Single Particle Investigation of Dopamine Transporters: Transitioning from Cultured Cells to Living Brain Tissue

Abstract

The dopamine transporter (DAT) protein determines strength and duration of neurotransmission by dopamine reuptake from extracellular space into presynaptic nerve cells. Variation of the DAT gene (DAT1, SLC6A3) has been implicated in several neuropsychiatric disorders, though the exact mechanism of the consequent DAT dysfunction remains unclear. The coding variant, DAT Val559, was previously identified in subjects diagnosed with bipolar disorder, autism spectrum disorder, or attention-deficit/hyperactive disorder, and harbors an anomalous dopamine efflux phenotype. In this dissertation, the cell surface diffusion of DAT Val559 was monitored by single particle tracking with ligand-conjugated quantum dots (QDs) to elucidate the impact of the DAT Val559 variant on membrane diffusion dynamics. DAT Val559 exhibited faster surface diffusion rates than the wild-type in transfected HEK-293 and dopaminergic SK-N-MC cells. Faster diffusion rates were found to be dependent on PKCβ-mediated phosphorylation and could be normalized by a PKCβ inhibitor.
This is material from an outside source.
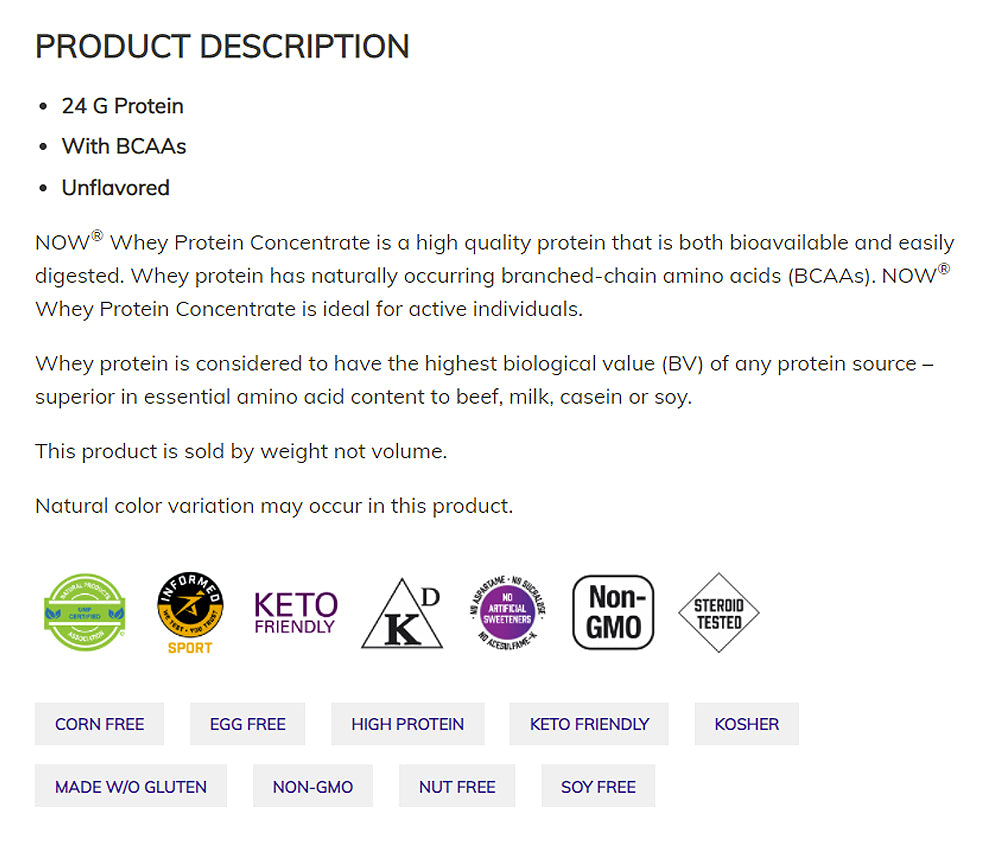Click the HIGH PROTEIN tag
The height and width of the screenshot is (844, 1000).
408,724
Furthermore, DAT Val559 also displayed reduced clustering at the cell surface. To extend the superior optical properties of QDs to more physiologically relevant cell platforms, such as acute brain slices, the photophysics of compact ligand-conjugated CdSe/CdS QDs were examined using both ensemble and single particle analysis in brain tissue media. It was found that symmetric core passivation is critical for both photostability in oxygenated media and for prolonged single particle imaging in brain slices. The utility of these QDs was demonstrated by imaging single DAT proteins in acute brain slices, achieving 20 nm localization precision at 10 Hz frame rates. These findings detail design requirements needed for new QD probes in complex living environments, and open the door to physiologically relevant studies that capture the utility of QD probes in acute brain slices.